For me, ‘wisdom’ – which I define as explicitly knowing less to try to implicitly know more – is far too often used as a cosy theoretical retreat from the difficulties and political compromises of the world: which is, of course, why business school platitudes usually fail when applied to real-world situations. Hence to me these angel “strategies” come across as typical of B-school high concept investing wisdom – they look great on paper but fail miserably when applied to real startups and real portfolios. Yes, there are things angels should aim to avoid (unbalanced portfolios, too many board seats, unmanageable portfolios, etc), but none of these should be considered so overwhelming that they should be allowed to dominate their overall thinking.

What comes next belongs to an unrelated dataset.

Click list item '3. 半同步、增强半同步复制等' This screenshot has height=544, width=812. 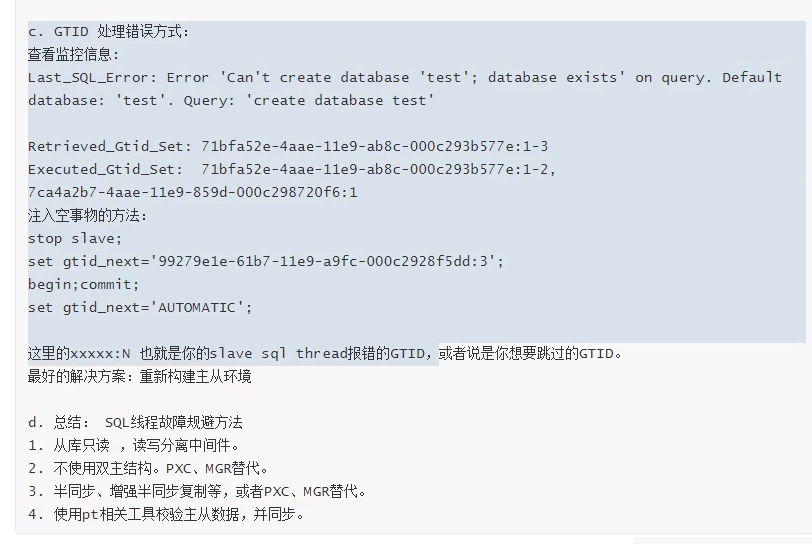tap(197, 491)
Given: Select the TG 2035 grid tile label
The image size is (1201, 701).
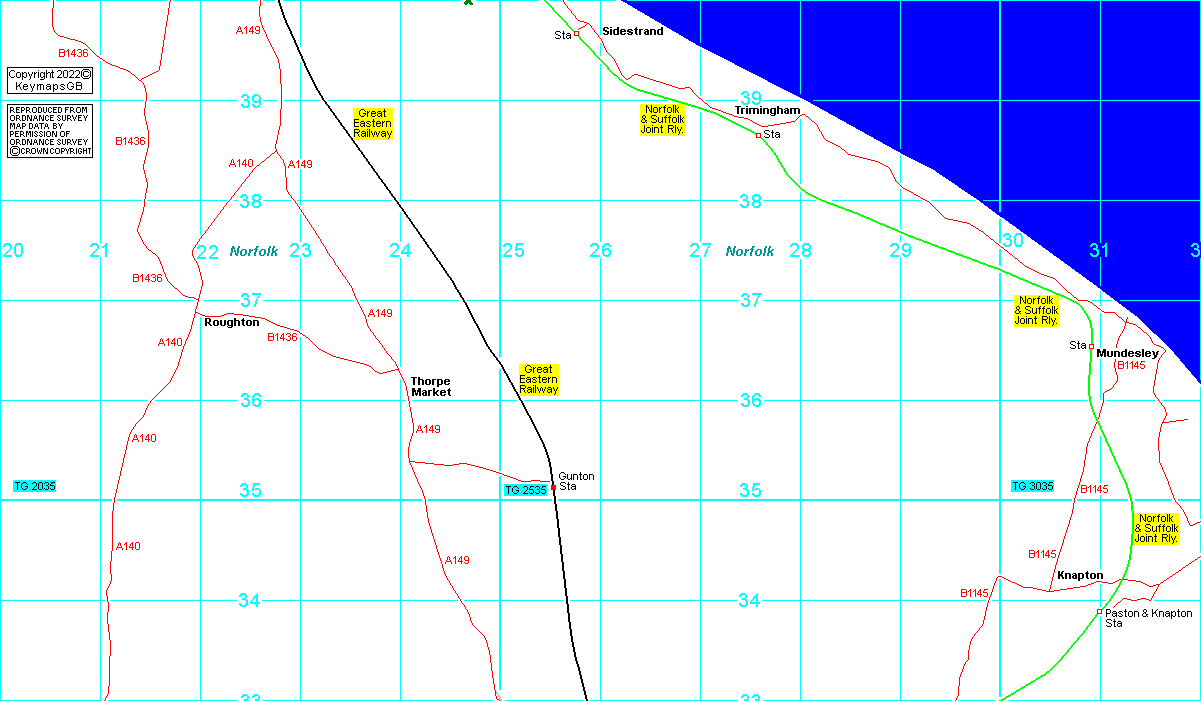Looking at the screenshot, I should tap(34, 486).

My point is that, contrary to the five investment behaviour patterns described above, there is probably no universal answer to the challenges of angel investing. In fact, there is precious little “investment by walking around” (i.e. actually meeting entrepreneurs) going on these days – and despite the moves to disintermediation everywhere else in the digital economy, it is puzzling why UK angels and UK entrepreneurs now seems further apart than ever. To be brutally honest, I would expect that more UK entrepreneurs are now connected to Dave McClure (yes, the D-man even follows my tweets, bless his sweary heart) than to UK angels, which I think speaks volumes about the structural problems this side of the Pond.

Hence the key contradictions of UK angels are that (a) for all their rejection of business school / templated business plans, they still rely on business school / templated ways of thinking when judging proposals; and (b) for all their espousal of disintermediated business models, they still (for the greatest part) fall in with pay-to-pitch angel networks. Sorry, but from where I’m sitting, if that is what currently passes for “angel wisdom”, it seems to me a very problematic kind of wisdom indeed.